⟨

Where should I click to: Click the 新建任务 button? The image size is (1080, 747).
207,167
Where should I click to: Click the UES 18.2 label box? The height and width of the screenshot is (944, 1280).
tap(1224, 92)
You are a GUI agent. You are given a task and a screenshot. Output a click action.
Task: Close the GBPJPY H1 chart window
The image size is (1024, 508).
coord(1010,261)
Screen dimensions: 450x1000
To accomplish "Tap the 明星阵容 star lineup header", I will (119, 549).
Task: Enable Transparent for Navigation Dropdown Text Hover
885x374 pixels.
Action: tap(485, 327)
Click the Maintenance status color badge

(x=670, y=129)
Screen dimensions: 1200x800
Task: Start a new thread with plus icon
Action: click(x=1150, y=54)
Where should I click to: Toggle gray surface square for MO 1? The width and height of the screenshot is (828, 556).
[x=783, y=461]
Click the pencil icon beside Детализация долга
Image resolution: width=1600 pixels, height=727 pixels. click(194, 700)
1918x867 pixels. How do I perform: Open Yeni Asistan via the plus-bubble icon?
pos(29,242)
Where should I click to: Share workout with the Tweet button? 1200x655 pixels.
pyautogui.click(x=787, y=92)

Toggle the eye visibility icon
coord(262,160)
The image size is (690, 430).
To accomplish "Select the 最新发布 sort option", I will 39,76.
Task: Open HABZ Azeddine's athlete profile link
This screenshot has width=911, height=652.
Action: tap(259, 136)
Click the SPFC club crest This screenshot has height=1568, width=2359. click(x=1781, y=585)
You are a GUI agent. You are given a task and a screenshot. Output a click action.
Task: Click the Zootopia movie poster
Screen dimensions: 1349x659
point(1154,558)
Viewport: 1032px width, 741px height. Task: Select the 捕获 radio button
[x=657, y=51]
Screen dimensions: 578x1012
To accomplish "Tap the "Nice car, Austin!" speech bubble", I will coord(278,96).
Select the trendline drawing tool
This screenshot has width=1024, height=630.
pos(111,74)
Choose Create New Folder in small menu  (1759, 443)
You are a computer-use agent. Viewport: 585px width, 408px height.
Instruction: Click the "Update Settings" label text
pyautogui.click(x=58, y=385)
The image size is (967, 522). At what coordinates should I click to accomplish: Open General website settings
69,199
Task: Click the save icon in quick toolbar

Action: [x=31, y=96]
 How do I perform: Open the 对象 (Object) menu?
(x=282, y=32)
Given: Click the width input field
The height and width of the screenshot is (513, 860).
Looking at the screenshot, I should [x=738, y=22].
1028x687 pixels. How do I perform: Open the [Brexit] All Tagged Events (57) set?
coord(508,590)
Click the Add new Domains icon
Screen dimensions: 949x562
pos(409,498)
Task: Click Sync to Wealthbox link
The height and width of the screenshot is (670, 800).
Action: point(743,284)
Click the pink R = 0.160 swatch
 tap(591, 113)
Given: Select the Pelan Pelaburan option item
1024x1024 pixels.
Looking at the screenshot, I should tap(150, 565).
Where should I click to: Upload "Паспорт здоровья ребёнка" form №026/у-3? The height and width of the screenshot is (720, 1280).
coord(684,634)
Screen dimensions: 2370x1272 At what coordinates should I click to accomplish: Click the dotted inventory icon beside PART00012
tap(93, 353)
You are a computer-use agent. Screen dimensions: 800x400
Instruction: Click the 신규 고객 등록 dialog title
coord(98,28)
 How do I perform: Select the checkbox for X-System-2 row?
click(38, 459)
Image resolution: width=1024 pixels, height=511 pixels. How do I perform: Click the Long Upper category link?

⟩

ACTIVITY
Each record above should be retyped in full, exactly as shown.

ANSWER SECTION
Where should I click to: Click the 新建任务 button? The image size is (1080, 747).
207,167
Where should I click to: Click the UES 18.2 label box? The height and width of the screenshot is (944, 1280).
tap(1224, 92)
You are a GUI agent. You are given a task and a screenshot. Output a click action.
Task: Close the GBPJPY H1 chart window
The image size is (1024, 508).
coord(1010,261)
Screen dimensions: 450x1000
To accomplish "Tap the 明星阵容 star lineup header", I will (119, 549).
Task: Enable Transparent for Navigation Dropdown Text Hover
885x374 pixels.
Action: tap(485, 327)
Click the Maintenance status color badge

(x=670, y=129)
Screen dimensions: 1200x800
Task: Start a new thread with plus icon
Action: click(x=1150, y=54)
Where should I click to: Toggle gray surface square for MO 1? The width and height of the screenshot is (828, 556).
[x=783, y=461]
Click the pencil icon beside Детализация долга
Image resolution: width=1600 pixels, height=727 pixels. click(194, 700)
1918x867 pixels. How do I perform: Open Yeni Asistan via the plus-bubble icon?
pos(29,242)
Where should I click to: Share workout with the Tweet button? 1200x655 pixels.
pyautogui.click(x=787, y=92)

Toggle the eye visibility icon
coord(262,160)
The image size is (690, 430).
To accomplish "Select the 最新发布 sort option", I will 39,76.
Task: Open HABZ Azeddine's athlete profile link
This screenshot has width=911, height=652.
Action: tap(259, 136)
Click the SPFC club crest This screenshot has height=1568, width=2359. click(x=1781, y=585)
You are a GUI agent. You are given a task and a screenshot. Output a click action.
Task: Click the Zootopia movie poster
Screen dimensions: 1349x659
point(1154,558)
Viewport: 1032px width, 741px height. Task: Select the 捕获 radio button
[x=657, y=51]
Screen dimensions: 578x1012
To accomplish "Tap the "Nice car, Austin!" speech bubble", I will coord(278,96).
Select the trendline drawing tool
This screenshot has width=1024, height=630.
pos(111,74)
Choose Create New Folder in small menu  (1759, 443)
You are a computer-use agent. Viewport: 585px width, 408px height.
Instruction: Click the "Update Settings" label text
pyautogui.click(x=58, y=385)
The image size is (967, 522). At what coordinates should I click to accomplish: Open General website settings
69,199
Task: Click the save icon in quick toolbar

Action: [x=31, y=96]
 How do I perform: Open the 对象 (Object) menu?
(x=282, y=32)
Given: Click the width input field
The height and width of the screenshot is (513, 860).
Looking at the screenshot, I should [x=738, y=22].
1028x687 pixels. How do I perform: Open the [Brexit] All Tagged Events (57) set?
coord(508,590)
Click the Add new Domains icon
Screen dimensions: 949x562
pos(409,498)
Task: Click Sync to Wealthbox link
The height and width of the screenshot is (670, 800).
Action: point(743,284)
Click the pink R = 0.160 swatch
 tap(591, 113)
Given: Select the Pelan Pelaburan option item
1024x1024 pixels.
Looking at the screenshot, I should tap(150, 565).
Where should I click to: Upload "Паспорт здоровья ребёнка" form №026/у-3? The height and width of the screenshot is (720, 1280).
coord(684,634)
Screen dimensions: 2370x1272 At what coordinates should I click to accomplish: Click the dotted inventory icon beside PART00012
tap(93, 353)
You are a computer-use agent. Screen dimensions: 800x400
Instruction: Click the 신규 고객 등록 dialog title
coord(98,28)
 How do I perform: Select the checkbox for X-System-2 row?
click(38, 459)
Image resolution: width=1024 pixels, height=511 pixels. How do I perform: Click the Long Upper category link?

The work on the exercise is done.